Contraception

As a result of complications after giving birth to my third child, it would be very dangerous, possibly deadly to give birth again. I know the Church’s teaching on birth control so does this mean the only way to avoid this danger is to no longer be intimate with my husband? Also, if procreation is the only purpose served by this act then is it also a sin for men and women who are naturally unable to reproduce to be with their spouses? Last question, is birth control also condemned as a treatment for women suffering from PMDD?

Your only moral options are to abstain completely (which is understandably not appealing) or to abstain periodically, which is also known as NFP (natural family planning). There are very conservative approaches to NFP which essentially negate the risk of pregnancy while still allowing some marital intimacy.

Spousal union is also a legitimate purpose of sex. You don’t need to be “trying for a child” every time you have sex.

The important distinction that the Church makes (which people may or may not accept) is that you don’t actively seek to remove the procreative possibility. So, having sex while you are not fertile does nothing to work against God’s natural plans for sex. That’s why NFP is acceptable and why couples who are generally infertile/sterile are still free to marry and have sex.

It depends on what exactly you mean. If you mean whether it is acceptable for someone to take hormonal treatments that happen to have contraceptive side effects, that is allowable. So, someone can take the Pill to treat a legitimate medical condition.

But if the Pill is taken specifically for the contraceptive effect, it is not allowed, such as trying to avoid pregancy because certain drugs you are taking are known to cause birth defects.

I hope that helps?

Thanks underacloud! Very helpful.

Merely thinking that becoming pregnant is a “risk” that one can “negate” makes NFP no better than condoms, pills, or IUDs. To make NFP in keeping with Church teaching, one’s heart must always be open to the eventuality of pregnancy if it is Gods will…after all, the P in NFP is for Planning not Pervention!

That’s not true at all. Recourse to the infertile phase (if you object to the term NFP here) is perfectly acceptable for any couple wishing to avoid pregnancy, either at that time or indefinitely, assuming serious reasons exist.

It is better than condoms, pills, etc in that it is a licit means of avoiding pregnancy, while the others are not, regardless of the circumstnces or intentions.

This is all discussed in Humanae Vitae, so anyone can read it there for themselves.

That is a decision for you and your husband to make regarding the frequency of intimacy.

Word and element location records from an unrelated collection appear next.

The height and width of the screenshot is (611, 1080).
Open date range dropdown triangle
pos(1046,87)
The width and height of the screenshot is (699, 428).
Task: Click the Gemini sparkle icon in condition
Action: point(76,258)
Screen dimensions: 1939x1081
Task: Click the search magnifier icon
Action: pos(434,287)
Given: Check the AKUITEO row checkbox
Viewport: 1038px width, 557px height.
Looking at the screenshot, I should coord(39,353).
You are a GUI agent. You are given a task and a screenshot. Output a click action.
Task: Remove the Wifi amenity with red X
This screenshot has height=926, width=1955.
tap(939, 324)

You can use natural family planning for periodic continence, or you can choose total continence.

The marital act is both unitive and procreative, objectively. Neither of these nuptial meanings can be separated from the other. It is not correct to say it is “only” procreative or “only” unitive. It is both.

No.

Please make sure you are accurate in your terms. If one is taking a medication for a diseased state of the body, one is not “taking birth control”. Contraception is always wrong.

Taking a medication for a real disease of the body (as opposed to something like taking the pill for acne or convenience) that has the **unintended **side effect of temporary or permanent sterility is not contraception-- if one meets ALL of the criteria under the Principle of Double Effect. Under the PDE one must also consider proportionality-- is the problem grave enough to tolerate the contraceptive effect (and with “the pill” possibly abortifacient effect) and has one exhausted other treatment options?

Its not wrong at all, if the possibility of pregnancy is not wholeheartedly welcome as God’s will, at any time. Period.

To be clear, I was not objecting to this point, but your initial comment:

It is true that a Catholic couple practising NFP will need to be open to welcoming any pregancy that does occur. But…they can use NFP with the direct and clear intention of avoiding such pregnancies, to the point that they are almost completely negated as a possibility (very conservative NFP use). Such would not be sinful at all, if serious reasons exist.

The use of NFP rather than condoms or the pill, etc, is objectively moral. The use of contraception is objectively immoral. To say that NFP is no better than contraception is to ignore clear Church teaching.

But regarding your point about welcoming a pregancy if it occurs, I agree.